> _Work to complete_
Beginning with the first line of the data below, reproduce every line unchanged, ending with the line that holds "1470x717 pixels.".

> _Material provided_
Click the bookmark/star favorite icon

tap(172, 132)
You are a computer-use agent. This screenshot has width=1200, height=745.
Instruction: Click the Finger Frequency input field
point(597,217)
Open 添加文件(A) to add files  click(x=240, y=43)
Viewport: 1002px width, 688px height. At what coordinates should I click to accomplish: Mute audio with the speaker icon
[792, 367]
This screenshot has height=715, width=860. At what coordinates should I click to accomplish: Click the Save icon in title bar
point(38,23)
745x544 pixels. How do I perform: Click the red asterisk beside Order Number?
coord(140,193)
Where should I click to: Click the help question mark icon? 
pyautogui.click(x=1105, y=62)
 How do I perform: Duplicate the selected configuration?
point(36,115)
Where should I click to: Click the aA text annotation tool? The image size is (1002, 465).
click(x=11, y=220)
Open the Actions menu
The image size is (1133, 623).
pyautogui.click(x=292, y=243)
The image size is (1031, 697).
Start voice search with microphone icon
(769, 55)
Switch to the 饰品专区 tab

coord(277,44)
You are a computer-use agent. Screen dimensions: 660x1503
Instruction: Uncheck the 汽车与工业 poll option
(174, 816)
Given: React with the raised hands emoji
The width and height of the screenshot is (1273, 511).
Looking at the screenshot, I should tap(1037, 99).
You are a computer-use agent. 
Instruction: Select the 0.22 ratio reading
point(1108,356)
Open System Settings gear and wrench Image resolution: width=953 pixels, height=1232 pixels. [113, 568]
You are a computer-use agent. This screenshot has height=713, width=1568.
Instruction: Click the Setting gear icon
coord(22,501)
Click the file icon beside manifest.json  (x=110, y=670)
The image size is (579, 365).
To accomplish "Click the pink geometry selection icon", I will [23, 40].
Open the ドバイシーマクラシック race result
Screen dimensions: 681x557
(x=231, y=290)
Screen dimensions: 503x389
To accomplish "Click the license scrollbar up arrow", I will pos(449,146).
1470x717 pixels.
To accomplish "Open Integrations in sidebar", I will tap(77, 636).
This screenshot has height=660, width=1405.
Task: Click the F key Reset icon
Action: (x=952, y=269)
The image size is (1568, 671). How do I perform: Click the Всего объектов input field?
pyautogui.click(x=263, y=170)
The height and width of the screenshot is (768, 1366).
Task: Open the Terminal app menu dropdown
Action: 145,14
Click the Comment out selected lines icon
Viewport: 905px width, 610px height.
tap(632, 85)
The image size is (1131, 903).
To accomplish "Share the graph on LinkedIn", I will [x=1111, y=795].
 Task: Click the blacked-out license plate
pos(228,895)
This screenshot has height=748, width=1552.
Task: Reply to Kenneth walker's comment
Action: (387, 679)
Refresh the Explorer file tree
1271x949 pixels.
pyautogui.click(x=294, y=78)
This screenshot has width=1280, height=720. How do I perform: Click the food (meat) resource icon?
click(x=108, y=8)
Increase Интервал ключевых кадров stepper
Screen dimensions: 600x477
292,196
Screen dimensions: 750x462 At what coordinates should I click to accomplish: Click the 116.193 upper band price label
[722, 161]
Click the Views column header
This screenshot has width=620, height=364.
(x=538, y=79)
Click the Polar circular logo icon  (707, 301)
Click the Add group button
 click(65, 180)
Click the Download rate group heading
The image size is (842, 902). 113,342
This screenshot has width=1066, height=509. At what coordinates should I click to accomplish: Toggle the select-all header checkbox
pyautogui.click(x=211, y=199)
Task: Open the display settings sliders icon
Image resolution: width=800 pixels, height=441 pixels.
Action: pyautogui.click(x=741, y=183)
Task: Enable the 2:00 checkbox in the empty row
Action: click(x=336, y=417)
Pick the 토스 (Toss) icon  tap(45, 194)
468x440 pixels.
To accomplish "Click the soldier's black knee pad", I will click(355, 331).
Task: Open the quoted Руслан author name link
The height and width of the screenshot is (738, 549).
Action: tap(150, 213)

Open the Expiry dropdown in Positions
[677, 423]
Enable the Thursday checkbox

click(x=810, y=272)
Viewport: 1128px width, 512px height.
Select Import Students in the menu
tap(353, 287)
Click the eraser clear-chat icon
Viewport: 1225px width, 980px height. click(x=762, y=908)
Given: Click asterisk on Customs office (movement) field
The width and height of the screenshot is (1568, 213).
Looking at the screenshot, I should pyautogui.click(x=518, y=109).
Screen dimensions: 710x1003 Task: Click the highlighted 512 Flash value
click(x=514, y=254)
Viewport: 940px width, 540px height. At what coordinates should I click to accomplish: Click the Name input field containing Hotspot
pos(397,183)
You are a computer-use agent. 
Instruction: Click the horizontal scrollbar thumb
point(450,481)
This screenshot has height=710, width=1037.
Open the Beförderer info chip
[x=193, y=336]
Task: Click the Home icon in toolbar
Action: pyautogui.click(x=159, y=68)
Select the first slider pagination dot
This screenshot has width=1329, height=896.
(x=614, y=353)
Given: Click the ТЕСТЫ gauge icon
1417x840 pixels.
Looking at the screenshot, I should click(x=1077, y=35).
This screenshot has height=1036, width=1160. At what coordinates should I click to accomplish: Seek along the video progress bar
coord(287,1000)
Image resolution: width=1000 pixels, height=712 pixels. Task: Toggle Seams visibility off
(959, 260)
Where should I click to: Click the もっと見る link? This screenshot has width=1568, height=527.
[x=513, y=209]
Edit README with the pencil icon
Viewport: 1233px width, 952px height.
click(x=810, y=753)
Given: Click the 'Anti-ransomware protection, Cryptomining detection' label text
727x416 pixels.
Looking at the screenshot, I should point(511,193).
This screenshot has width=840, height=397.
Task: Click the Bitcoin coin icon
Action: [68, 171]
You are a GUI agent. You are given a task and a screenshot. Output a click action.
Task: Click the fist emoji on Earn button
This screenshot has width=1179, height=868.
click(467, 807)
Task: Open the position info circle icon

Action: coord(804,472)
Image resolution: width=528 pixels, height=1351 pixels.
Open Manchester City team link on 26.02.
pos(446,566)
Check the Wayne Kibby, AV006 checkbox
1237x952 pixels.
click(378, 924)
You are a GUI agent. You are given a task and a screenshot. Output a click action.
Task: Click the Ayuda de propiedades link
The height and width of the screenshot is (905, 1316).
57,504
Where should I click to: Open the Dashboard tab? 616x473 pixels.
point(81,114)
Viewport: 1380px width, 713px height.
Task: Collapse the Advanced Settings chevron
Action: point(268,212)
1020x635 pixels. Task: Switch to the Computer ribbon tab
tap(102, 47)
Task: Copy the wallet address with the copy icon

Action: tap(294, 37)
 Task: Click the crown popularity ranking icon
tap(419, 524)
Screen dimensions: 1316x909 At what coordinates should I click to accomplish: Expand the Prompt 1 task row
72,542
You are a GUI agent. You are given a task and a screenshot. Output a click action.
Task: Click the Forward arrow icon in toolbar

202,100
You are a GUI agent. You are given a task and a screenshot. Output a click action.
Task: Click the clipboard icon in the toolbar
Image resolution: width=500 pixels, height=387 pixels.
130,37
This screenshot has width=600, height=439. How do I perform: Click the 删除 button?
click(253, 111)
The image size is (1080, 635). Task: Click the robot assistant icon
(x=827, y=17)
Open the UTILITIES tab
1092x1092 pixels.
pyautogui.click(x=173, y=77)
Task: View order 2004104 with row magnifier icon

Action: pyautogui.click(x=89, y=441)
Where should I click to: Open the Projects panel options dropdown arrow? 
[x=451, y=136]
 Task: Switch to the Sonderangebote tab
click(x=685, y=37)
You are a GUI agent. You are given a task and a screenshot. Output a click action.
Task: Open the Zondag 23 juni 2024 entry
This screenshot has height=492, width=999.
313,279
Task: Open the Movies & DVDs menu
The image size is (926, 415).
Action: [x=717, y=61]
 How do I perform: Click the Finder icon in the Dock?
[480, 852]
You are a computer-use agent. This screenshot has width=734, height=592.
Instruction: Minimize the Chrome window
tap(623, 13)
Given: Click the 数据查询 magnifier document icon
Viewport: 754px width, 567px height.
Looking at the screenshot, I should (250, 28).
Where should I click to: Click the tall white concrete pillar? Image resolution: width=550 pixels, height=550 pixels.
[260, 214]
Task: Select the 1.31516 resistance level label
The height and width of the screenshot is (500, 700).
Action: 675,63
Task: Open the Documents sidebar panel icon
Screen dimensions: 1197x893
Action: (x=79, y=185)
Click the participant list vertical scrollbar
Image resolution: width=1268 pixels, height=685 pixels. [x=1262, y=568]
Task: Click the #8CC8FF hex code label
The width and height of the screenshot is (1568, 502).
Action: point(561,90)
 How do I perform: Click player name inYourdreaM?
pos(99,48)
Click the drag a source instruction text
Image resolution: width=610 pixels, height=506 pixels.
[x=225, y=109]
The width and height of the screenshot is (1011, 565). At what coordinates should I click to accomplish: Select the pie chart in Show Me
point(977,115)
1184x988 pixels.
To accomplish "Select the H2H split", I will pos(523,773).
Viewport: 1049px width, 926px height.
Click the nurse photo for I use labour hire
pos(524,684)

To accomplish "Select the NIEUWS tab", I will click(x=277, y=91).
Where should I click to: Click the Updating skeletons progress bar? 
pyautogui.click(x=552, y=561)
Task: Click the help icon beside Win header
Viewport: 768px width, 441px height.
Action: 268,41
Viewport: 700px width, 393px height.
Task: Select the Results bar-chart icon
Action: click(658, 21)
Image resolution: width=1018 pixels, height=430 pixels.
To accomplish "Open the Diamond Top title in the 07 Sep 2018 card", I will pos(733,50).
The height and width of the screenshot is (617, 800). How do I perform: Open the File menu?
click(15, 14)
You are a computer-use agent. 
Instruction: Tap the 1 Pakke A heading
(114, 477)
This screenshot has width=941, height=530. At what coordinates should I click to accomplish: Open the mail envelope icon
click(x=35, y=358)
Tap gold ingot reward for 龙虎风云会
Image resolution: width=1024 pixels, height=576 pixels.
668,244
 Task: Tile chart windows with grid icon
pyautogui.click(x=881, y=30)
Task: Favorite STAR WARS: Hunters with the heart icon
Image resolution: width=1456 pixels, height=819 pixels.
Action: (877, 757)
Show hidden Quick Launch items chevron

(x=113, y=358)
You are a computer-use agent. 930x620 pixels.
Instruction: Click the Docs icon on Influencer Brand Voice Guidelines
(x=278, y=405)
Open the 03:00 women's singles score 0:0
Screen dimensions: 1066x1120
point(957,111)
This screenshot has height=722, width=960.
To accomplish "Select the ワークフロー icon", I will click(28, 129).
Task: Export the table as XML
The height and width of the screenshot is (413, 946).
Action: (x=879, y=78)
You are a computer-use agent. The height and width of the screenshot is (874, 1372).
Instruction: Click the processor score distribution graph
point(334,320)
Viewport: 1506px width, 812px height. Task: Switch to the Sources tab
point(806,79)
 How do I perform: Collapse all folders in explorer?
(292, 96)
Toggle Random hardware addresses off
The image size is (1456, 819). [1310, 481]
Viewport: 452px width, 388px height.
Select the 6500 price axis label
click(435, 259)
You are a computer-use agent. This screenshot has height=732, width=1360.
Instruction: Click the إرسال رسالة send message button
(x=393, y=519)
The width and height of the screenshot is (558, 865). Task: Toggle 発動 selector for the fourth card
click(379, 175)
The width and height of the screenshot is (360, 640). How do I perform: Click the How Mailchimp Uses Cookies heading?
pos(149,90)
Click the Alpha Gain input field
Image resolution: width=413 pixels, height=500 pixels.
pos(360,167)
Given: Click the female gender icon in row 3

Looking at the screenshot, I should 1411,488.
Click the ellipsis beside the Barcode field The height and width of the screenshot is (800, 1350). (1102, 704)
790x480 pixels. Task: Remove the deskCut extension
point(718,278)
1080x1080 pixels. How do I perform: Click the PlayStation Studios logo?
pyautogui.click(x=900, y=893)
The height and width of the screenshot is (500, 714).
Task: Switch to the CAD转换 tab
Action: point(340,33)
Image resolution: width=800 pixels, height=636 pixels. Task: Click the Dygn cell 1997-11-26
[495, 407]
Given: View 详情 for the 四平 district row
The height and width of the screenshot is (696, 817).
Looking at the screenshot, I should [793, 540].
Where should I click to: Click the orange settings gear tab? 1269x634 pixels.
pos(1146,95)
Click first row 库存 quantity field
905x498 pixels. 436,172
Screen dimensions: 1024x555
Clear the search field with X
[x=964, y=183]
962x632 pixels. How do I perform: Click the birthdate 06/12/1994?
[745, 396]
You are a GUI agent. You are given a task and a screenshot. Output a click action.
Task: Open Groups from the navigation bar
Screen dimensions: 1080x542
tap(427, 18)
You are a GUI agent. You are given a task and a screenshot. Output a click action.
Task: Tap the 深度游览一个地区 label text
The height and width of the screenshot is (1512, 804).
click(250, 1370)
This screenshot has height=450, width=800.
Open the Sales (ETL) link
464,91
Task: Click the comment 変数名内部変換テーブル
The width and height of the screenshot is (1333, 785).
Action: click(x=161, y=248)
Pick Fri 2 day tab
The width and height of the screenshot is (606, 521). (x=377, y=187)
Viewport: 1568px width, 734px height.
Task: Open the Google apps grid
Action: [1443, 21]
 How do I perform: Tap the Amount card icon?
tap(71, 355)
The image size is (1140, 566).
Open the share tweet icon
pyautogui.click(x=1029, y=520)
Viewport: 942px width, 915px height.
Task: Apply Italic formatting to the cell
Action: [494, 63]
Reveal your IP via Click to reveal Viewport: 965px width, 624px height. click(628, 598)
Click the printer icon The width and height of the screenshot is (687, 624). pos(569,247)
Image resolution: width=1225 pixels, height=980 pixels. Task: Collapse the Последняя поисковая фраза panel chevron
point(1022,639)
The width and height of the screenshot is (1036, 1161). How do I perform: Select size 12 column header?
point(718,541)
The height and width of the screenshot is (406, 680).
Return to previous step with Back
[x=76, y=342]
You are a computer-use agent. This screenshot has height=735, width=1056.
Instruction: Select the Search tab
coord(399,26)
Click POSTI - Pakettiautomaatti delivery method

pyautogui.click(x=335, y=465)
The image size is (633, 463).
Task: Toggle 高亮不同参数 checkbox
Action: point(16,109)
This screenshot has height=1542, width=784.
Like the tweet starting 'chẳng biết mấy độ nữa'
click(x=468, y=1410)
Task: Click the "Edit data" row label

> _Result for this task_
Click the bookmark/star favorite icon

tap(172, 132)
You are a computer-use agent. This screenshot has width=1200, height=745.
Instruction: Click the Finger Frequency input field
point(597,217)
Open 添加文件(A) to add files  click(x=240, y=43)
Viewport: 1002px width, 688px height. At what coordinates should I click to accomplish: Mute audio with the speaker icon
[792, 367]
This screenshot has height=715, width=860. At what coordinates should I click to accomplish: Click the Save icon in title bar
point(38,23)
745x544 pixels. How do I perform: Click the red asterisk beside Order Number?
coord(140,193)
Where should I click to: Click the help question mark icon? 
pyautogui.click(x=1105, y=62)
 How do I perform: Duplicate the selected configuration?
point(36,115)
Where should I click to: Click the aA text annotation tool? The image size is (1002, 465).
click(x=11, y=220)
Open the Actions menu
The image size is (1133, 623).
pyautogui.click(x=292, y=243)
The image size is (1031, 697).
Start voice search with microphone icon
(769, 55)
Switch to the 饰品专区 tab

coord(277,44)
You are a computer-use agent. Screen dimensions: 660x1503
Instruction: Uncheck the 汽车与工业 poll option
(174, 816)
Given: React with the raised hands emoji
The width and height of the screenshot is (1273, 511).
Looking at the screenshot, I should tap(1037, 99).
You are a computer-use agent. 
Instruction: Select the 0.22 ratio reading
point(1108,356)
Open System Settings gear and wrench Image resolution: width=953 pixels, height=1232 pixels. [113, 568]
You are a computer-use agent. This screenshot has height=713, width=1568.
Instruction: Click the Setting gear icon
coord(22,501)
Click the file icon beside manifest.json  (x=110, y=670)
The image size is (579, 365).
To accomplish "Click the pink geometry selection icon", I will [23, 40].
Open the ドバイシーマクラシック race result
Screen dimensions: 681x557
(x=231, y=290)
Screen dimensions: 503x389
To accomplish "Click the license scrollbar up arrow", I will pos(449,146).
1470x717 pixels.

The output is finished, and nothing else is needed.